With the increasing proportion of renewable energy in the power grid, the characteristics of intermittence and fluctuation will bring considerable challenges to the active power balance and frequency stability of the power grid [1]. The traditional power system maintains the balance of the system by adjusting the output of the generating side units. The regulation method is relatively simple and will generate additional economic and environmental costs [2]. In addition, with the increase in power load and the extensive access to renewable energy, the regulation capacity of the power generation side gradually decreases [3]. The power system with renewable energy as the main body can utilize advanced information technology to integrate and dispatch demand-side resources to provide a variety of auxiliary services [4,5]. Therefore, reasonable control of demand-side resources can supplement the traditional system frequency regulation, and thus enhance the stability of the power system [6].
In the demand-side resources, the thermostatically controlled load (TCL) is a kind of electric equipment controlled by a thermostat, which can realize electric heating conversion and adjustable temperature, including in heat pumps, electric storage water heaters (ESWHs), refrigerators, and heating, ventilation and air conditioning (HVAC) systems [7]. TCL can be used to provide frequency regulation services, and is mainly based on the following three points. Firstly, it is widely distributed in residential, commercial and industrial buildings, with adjustable potential. Secondly, it has sufficient thermal storage capacity and can be regarded as distributed energy storage equipment. Thirdly, the control method is flexible and can respond to the power demand of the system in time [8]. Therefore, in order to fully excavate the frequency regulation potential of flexible resources on the demand side and maintain the grid frequency within a certain offset range, it is necessary to conduct in-depth research on the control strategy of large-scale TCLs on the demand side.
In the current research, there are mainly three control methods for TCLs to participate in ancillary services: centralized control, decentralized control and hybrid control [9,10,11]. In centralized control, the control center sends control signals to all controlled loads, but it needs to build a large number of communication channels, leading to high control costs.
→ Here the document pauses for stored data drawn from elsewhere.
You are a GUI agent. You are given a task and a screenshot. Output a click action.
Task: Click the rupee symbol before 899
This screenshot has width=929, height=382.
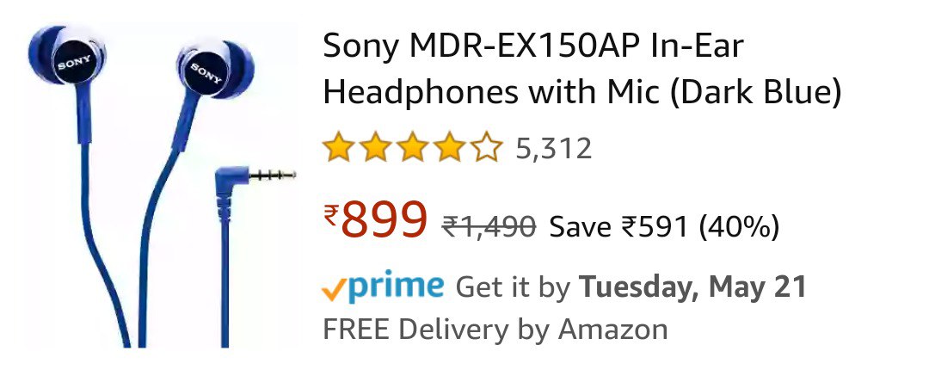tap(331, 214)
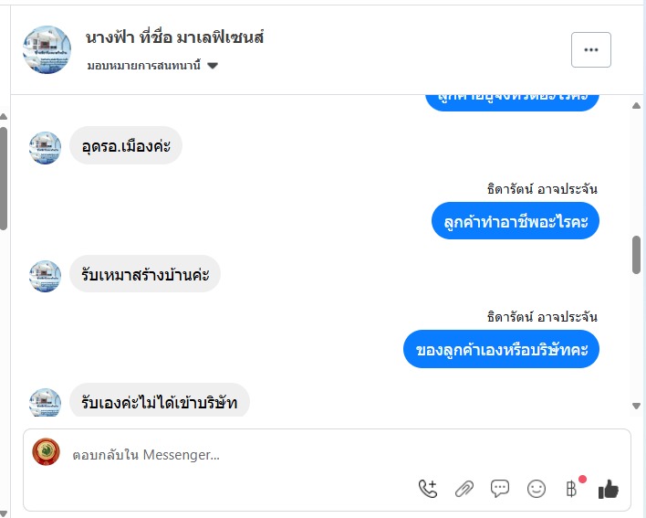Attach a file with the paperclip icon

(464, 489)
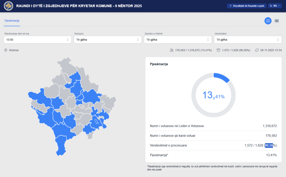Switch to map view

pos(268,21)
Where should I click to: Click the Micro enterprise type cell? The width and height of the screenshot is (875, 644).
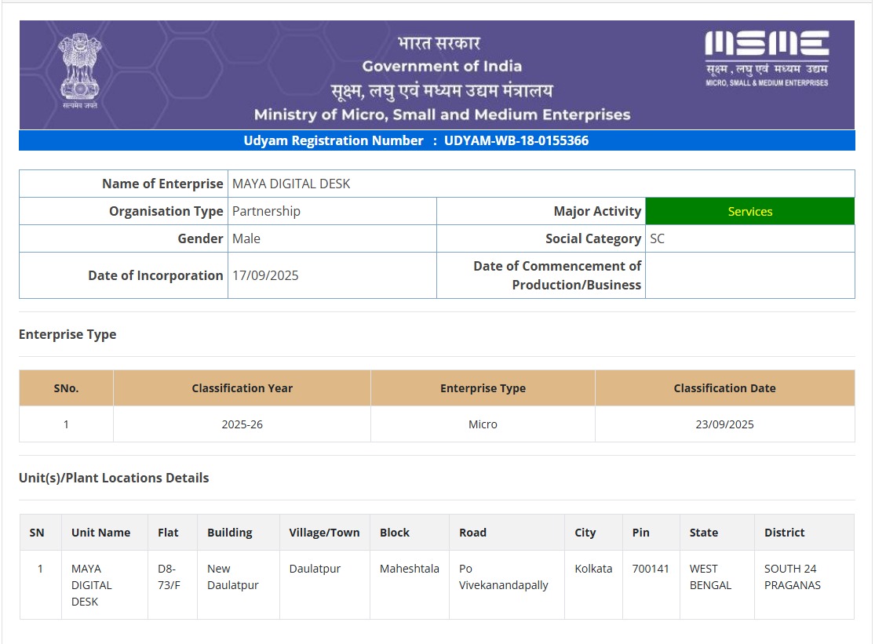(483, 424)
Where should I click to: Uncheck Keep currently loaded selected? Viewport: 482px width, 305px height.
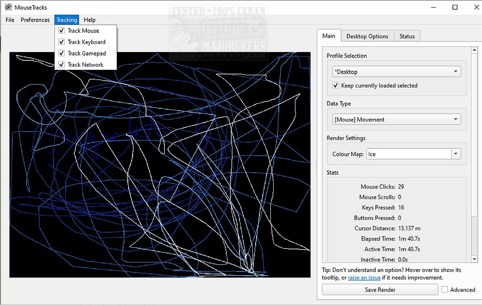click(336, 86)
Hu et al. [9] established a hierarchical centralized load tracking control framework that coordinates demand-side heterogeneous TCL aggregators and uses a state–space model for modeling. The decentralized control decentralizes the judgment mechanism of load control to the local control terminal, and pre-sets the procedures or thresholds at the local control terminal. When the demand-side device detects important parameter changes, the load acts according to the pre-set strategy. Because the judgment of decentralized control is performed at the local port, the demand for communication is low and the response speed is fast. However, the control effect is largely influenced by the user behavior and the error of the detection device. Delavari and Kamwa [10] applied a multi-objective optimization approach for optimizing each load setting to reduce the amount of load response required and trigger the load based on the frequency response index of decentralized control. The hybrid control combines the features of centralized and decentralized control, and establishes a control framework of “centralized parameter setting–decentralized decision making”, and coordinates large-scale users and grid control centers through load aggregators (LAs). Song et al. [11] built a two-stage control model based on hybrid control to participate in energy market trading. Based on hybrid control, Wang et al. [12] used TCLs to mitigate PV and load variations in microgrid communities. The above methods require a communication network between the control center and all aggregates, increasing the cost and difficulty of demand-side load control.
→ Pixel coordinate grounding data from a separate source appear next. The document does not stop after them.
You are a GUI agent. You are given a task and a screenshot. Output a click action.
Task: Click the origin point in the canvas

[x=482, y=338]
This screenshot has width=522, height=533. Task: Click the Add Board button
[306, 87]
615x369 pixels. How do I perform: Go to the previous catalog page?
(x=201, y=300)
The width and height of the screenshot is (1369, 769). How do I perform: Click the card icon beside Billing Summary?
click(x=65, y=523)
In the research on the participation of TCLs in auxiliary service, Ref. [13] built a dynamic model and verified the performance of a variable-frequency heat pump in providing frequency modulation services by using direct load control. This paper mainly studied the dynamic response performance of a single air-conditioning system, but focused less on the coordinated control of large-scale air-conditioning loads. Ref. [14] established a virtual energy storage model of variable-frequency air conditioning, shielded part of the model information through a hierarchical control framework and simplified the downlink control by using a unified broadcast signal. However, in this paper, the adjustable capacity of the air conditioning cluster will be sacrificed in order to simplify the downlink control. There are two main control modes of TCL, namely direct switch and temperature setting [15]. Ref. [16] realized frequency adjustment based on load direct switch. The advantage of this method is that the tracking accuracy of the system is high and the influence on the user’s comfort is low within the range of load regulation ability. The disadvantage is that when the indoor temperature of the load is concentrated near the temperature boundary, the equipment will be frequently switched on and off, which will not only fail to complete the adjustment task, but also reduce the service life of the equipment [17]. Temperature setting can avoid the above disadvantages, but its limitation is that the tracking effect of power depends on the designed controller including a minimum variance controller [18], a sliding mode controller [19] and an internal model controller [20]. In addition, its limitations are also shown in the large range of temperature changes, which will have an impact on the comfort of users [21]. Pallonetto et al. [22] established a residential building energy management system (EMS) based on a combination of optimization techniques and machine learning models. This EMS reduces energy consumption while maintaining thermal comfort. Therefore, it is important to consider the influence of consumer satisfaction in the process of load response control to dispatch the motivation of user participation in demand response.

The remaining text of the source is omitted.